Uno de los grandes problemas
del ser humano que gira en torno a sus problemas existenciales es el concepto
que tiene de sí mismo. Toda persona que abre
su mente a la realidad circundante
lo hace a partir de sí mismo. O sea, todas las acciones de la humanidad, sin
importar la escala de valoraciones morales, tienen como punto de partida su
propia existencia; cada acto está condicionado por esa autovaloración que,
dicho sea de paso, permiten entender el mundo por completo. Es difícil que el
ser humano ejecute una acción si previo sopesarla en función de sí.

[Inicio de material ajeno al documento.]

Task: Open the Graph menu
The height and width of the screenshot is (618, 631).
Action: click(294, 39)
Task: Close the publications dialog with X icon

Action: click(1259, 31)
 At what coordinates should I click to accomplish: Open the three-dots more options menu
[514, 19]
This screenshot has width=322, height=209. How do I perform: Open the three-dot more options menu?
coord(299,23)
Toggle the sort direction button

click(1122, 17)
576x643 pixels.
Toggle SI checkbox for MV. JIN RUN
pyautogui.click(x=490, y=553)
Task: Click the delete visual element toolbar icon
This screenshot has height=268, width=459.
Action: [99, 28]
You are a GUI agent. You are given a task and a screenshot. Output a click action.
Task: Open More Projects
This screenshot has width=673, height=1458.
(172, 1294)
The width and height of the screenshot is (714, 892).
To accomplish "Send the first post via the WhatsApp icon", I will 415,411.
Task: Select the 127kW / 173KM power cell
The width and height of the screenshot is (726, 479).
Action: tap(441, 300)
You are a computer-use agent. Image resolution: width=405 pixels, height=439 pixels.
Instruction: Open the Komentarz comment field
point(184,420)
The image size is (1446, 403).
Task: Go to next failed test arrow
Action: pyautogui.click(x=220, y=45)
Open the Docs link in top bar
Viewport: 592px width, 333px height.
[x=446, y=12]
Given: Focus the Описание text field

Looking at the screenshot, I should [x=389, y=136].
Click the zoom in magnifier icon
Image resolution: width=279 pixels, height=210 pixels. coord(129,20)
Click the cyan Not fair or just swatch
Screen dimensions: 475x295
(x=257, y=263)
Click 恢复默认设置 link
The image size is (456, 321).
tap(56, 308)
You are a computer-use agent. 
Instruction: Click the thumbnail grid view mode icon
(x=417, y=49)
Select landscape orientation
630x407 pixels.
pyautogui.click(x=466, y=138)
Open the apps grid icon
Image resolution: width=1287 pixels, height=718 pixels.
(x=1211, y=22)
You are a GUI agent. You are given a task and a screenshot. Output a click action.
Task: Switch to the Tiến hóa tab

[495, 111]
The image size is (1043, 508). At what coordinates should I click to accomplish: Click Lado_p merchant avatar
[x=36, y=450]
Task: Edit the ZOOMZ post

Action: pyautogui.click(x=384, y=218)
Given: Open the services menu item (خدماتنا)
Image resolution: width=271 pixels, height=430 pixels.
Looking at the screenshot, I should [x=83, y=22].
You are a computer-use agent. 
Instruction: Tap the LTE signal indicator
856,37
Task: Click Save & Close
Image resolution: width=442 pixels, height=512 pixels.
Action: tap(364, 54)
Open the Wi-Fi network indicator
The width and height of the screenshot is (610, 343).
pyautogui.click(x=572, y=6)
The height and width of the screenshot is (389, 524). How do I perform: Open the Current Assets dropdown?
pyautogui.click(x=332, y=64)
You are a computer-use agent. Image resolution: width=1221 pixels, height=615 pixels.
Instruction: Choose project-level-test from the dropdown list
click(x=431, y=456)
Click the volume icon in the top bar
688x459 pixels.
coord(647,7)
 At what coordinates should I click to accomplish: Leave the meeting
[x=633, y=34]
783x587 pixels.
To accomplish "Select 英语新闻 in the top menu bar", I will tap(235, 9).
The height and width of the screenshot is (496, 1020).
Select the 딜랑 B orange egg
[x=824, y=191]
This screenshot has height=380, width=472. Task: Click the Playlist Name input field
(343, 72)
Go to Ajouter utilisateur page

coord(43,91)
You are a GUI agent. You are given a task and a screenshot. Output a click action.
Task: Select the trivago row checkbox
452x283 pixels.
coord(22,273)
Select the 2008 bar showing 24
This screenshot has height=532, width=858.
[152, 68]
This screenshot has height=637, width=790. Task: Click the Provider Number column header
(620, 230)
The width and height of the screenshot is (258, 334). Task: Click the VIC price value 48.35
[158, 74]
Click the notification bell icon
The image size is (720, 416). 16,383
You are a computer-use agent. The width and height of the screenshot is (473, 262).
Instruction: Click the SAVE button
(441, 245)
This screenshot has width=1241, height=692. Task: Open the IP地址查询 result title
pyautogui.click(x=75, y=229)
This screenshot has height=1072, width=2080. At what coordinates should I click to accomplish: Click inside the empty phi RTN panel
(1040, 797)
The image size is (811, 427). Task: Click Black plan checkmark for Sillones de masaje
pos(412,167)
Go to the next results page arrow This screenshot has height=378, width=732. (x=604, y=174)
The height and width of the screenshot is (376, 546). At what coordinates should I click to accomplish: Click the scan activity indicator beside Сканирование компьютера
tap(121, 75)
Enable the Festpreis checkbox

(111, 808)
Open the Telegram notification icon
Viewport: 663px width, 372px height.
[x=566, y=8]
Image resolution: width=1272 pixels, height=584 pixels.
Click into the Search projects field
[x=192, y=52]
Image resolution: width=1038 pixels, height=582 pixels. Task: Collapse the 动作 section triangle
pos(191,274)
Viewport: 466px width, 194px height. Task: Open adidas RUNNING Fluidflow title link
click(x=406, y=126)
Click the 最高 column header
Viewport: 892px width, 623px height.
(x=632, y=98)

Desde esta perspectiva, el
individuo elabora una valoración de sí mismo razón suficiente para entender que
su realidad inmediata no le es ajena; allí hace todo lo posible por acoplarse a
su entorno, sea tratando de transformarlo o, simplemente, resignarse a
aceptarlo tal y como es. Una vez ubicado y adaptado en su realidad, el ser
humano procura mantener el único capital intangible del que puede asirse para
sobrevivir al peligro de depredación social: su prestigio.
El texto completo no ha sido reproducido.